╭──
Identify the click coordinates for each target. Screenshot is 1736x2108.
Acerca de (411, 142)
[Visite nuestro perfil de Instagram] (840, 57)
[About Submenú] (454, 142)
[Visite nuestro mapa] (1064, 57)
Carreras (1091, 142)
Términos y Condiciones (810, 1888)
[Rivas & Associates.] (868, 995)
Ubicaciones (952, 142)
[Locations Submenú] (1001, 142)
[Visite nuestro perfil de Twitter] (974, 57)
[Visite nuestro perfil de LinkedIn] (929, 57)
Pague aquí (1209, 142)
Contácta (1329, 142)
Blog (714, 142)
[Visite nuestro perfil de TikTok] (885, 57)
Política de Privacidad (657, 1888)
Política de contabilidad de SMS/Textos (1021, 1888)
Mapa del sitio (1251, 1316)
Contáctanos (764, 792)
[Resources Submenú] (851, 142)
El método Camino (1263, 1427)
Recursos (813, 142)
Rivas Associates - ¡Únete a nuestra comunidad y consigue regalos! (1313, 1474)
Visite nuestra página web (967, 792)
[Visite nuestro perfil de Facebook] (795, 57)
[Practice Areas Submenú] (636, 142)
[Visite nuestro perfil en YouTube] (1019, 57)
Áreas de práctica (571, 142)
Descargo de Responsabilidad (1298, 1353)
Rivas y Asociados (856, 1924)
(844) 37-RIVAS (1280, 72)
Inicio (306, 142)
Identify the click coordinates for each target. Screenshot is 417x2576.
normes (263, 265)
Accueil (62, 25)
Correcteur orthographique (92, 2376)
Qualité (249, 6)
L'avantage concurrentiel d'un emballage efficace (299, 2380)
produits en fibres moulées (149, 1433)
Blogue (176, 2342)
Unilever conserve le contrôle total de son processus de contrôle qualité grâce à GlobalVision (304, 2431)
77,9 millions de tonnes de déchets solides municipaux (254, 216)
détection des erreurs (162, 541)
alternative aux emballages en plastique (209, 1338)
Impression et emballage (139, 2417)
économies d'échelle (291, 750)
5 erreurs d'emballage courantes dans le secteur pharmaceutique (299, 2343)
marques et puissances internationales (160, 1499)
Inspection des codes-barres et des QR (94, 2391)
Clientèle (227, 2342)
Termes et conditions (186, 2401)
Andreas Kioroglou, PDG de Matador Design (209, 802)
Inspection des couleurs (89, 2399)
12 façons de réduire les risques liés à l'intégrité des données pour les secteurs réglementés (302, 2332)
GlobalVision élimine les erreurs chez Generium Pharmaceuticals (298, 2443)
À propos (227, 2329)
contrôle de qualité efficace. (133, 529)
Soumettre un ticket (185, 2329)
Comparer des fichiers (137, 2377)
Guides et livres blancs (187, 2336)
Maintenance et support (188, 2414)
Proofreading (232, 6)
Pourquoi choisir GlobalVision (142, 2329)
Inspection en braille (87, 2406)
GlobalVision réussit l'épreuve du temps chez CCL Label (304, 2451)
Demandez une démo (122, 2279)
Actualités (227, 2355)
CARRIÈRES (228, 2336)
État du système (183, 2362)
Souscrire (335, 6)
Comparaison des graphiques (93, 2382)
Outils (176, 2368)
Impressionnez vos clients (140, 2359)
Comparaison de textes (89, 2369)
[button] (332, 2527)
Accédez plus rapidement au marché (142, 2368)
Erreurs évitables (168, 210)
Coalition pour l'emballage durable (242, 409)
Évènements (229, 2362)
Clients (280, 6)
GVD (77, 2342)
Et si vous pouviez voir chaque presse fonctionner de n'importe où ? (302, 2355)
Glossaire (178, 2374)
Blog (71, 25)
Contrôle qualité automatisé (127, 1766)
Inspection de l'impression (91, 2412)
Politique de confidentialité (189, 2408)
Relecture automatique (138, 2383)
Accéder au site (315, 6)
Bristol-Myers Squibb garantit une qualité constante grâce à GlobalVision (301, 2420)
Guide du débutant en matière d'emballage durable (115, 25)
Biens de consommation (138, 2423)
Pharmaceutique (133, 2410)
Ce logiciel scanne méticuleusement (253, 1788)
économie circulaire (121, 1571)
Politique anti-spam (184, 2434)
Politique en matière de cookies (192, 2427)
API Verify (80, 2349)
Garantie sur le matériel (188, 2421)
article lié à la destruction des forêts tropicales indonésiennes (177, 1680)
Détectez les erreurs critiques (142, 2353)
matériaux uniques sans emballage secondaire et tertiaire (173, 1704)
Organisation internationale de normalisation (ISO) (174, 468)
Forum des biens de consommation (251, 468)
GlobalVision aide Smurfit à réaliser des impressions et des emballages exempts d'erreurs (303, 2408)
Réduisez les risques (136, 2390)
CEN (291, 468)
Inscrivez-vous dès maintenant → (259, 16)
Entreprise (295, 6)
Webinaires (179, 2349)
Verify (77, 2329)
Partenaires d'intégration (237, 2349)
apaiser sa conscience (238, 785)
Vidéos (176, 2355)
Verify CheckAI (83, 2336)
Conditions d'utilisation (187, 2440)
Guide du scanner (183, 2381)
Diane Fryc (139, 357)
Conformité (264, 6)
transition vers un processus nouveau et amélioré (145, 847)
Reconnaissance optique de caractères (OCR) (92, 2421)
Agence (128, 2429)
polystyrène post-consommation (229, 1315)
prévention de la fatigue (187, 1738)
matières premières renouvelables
╰──
● **TO DO**: The string "coordinates" marks the lines to return from the material. Copy each one.

● **TASK ANSWER**:
Identify the click coordinates for each target. Screenshot is 1736x2108.
Identify the click coordinates for each target. Screenshot is 417x2576.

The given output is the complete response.